The fund was supposed to address the needs of the most deprived: nutrition, healthcare, medicine, potable water, sanitation, primary schooling, etc. Instead, LDF is the “most abused,” the late interior secretary Jesse Robredo insisted. Of 182 profligate LGUs, 80 splurged on junkets (lakbay aral), etc.
Today, it is the widow of Jesse Robredo who is emerging as a woman to watch. People were amazed when they saw a photo of Camarines Sur Rep. Maria Leonor “Leni” Gerona Robredo alone at night waiting along the highway in Makati City for a bus. She was traveling to her family’s simple home in Barangay Tabuko in Naga.
Friend Keisha del Castillo posted the photo she took on Facebook—and it went viral. The lawmaker, a lawyer and widow of former secretary Jesse Robredo, is seen clad in striped long-sleeved top and jeans and carrying two bags.
Leni got her economics and law degrees from the University of the Philippines. He applied for a job with the Bicol River agency. The boss, who turned out to be Jesse Robredo, brushed away the recommendation from an uncle politician. She is now one of the rising future leaders. “It is not enough for a public official to do good. There has to be a system which compels integrity,” she insists.
“Revisit IRA redistribution.” That’s the League of Cities’ long-standing call. Indeed, the IRA system is “horrendously complicated,” wrote former finance undersecretary Milwilda Guevara earlier. It is also “grossly inequitable.”
IRAs are national government grants. They’re not “begging bowls” for LGUs. They’re supposed to budge local officials into crafting sturdy tax structures.
It hasn’t worked out that way.
IRAs are blank checks without performance criteria. Officials are not held to account. Slabs from this de-facto pork barrel go to junkets, honoraria, extra hires, fiestas, etc.
The Philippines and 182 other countries pledged to achieve, by 2015, Millennium Development Goals for health, education, poverty, among others. But “MDGs” elicit blank stares from most local officials, oblivious of the irony that they could do most for the neediest.
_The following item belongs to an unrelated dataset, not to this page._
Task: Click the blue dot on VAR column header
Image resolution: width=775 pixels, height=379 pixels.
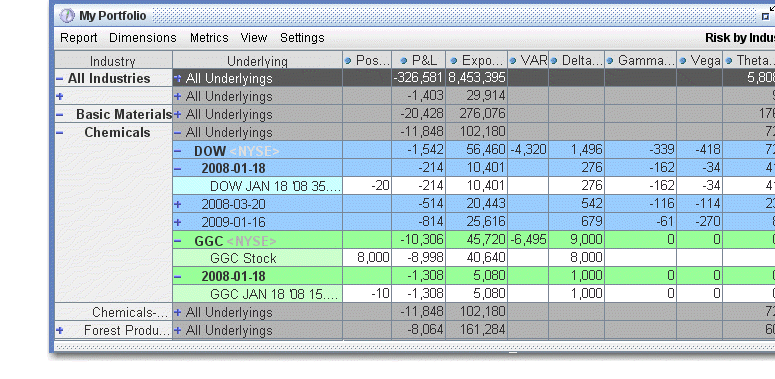Action: pyautogui.click(x=513, y=61)
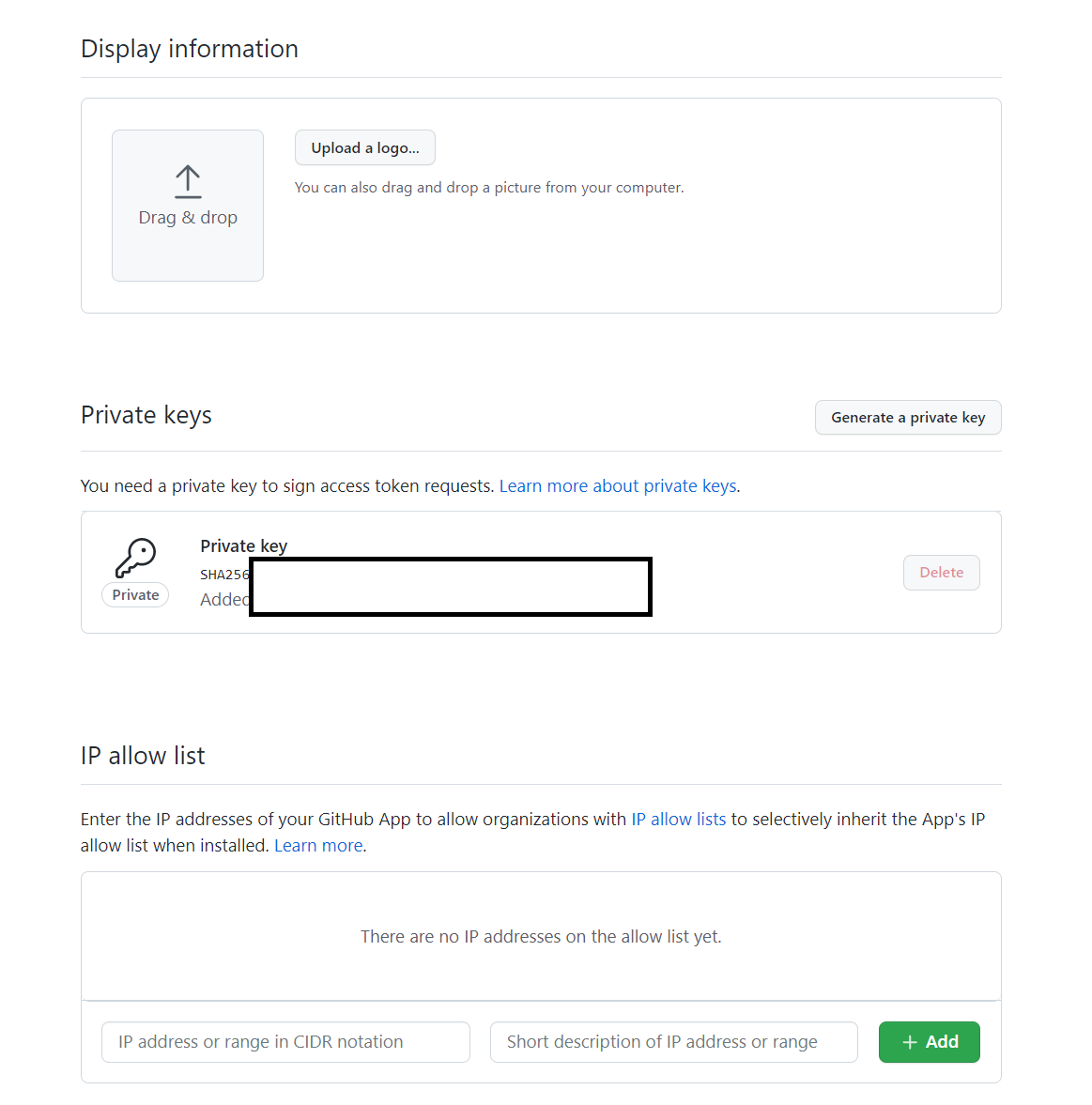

“Local governments have become more dependent on grants,” Guevara notes. “IRA accounts for about 64 percent of their total revenues compared to 39 percent before devolution.
“There are no clear rules and no transparency in how (IRAs) are disbursed,” she adds. “Lack of an ‘efficient transfer system’ insulates LGU officials from bearing costs of underutilizing their taxing powers.”
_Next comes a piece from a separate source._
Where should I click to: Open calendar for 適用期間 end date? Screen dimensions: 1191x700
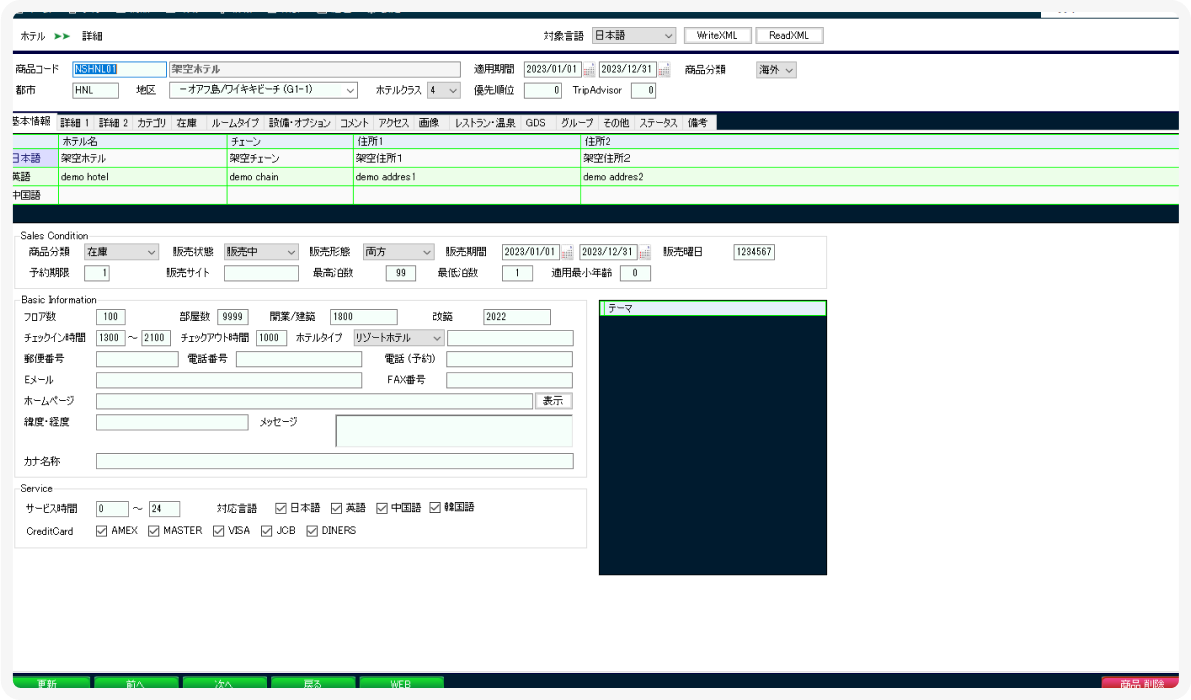664,70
The National Tax Research Center found that IRAs “tend to flow heavily to more developed regions” like Regions 3 and 4, plus Metro Manila. World Bank’s “Development Report” makes the same point.
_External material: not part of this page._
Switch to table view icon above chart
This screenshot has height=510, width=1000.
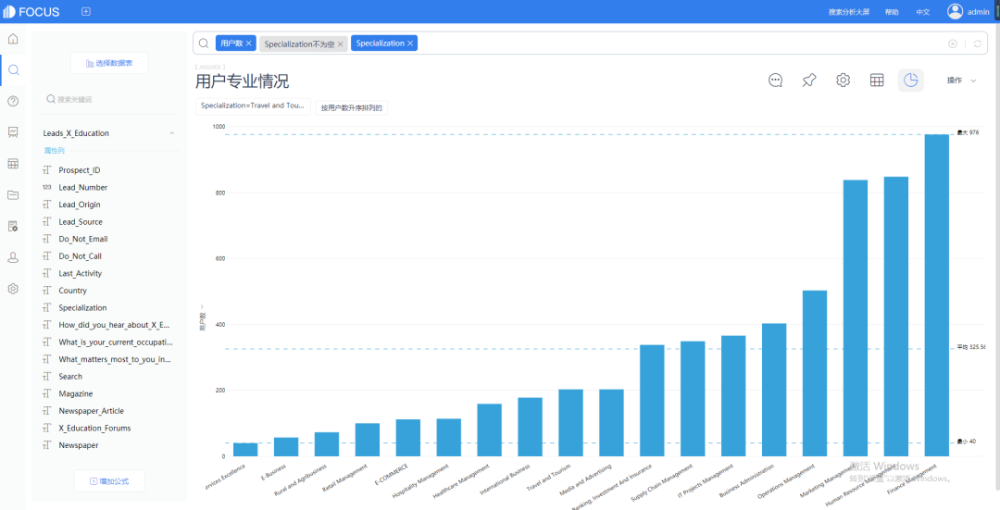point(876,81)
The system locks resources into theoretical “equal lots,” regardless of actual need. The result is a paradox: IRA withers as an equalizer, Guevara observed. The system instead spawns “perverse incentives for LGUs to convert into cities to receive additional IRA.”
“Cities are changing the social fabric and culture of nations,” the Asian Development Bank notes. “It has the elements of unpredictability and chaos”—and opportunity.
But money sticks where it hits; this is known as the “flypaper effect.” It stems from “monopolistic, budget-maximizing local politicians and bureaucrats.” Overdue reforms of the IRA and LDF should avoid “unconditional grants.”
“Man has enough for his needs,” as Mohandas Gandhi put it. “But not enough for his greed.”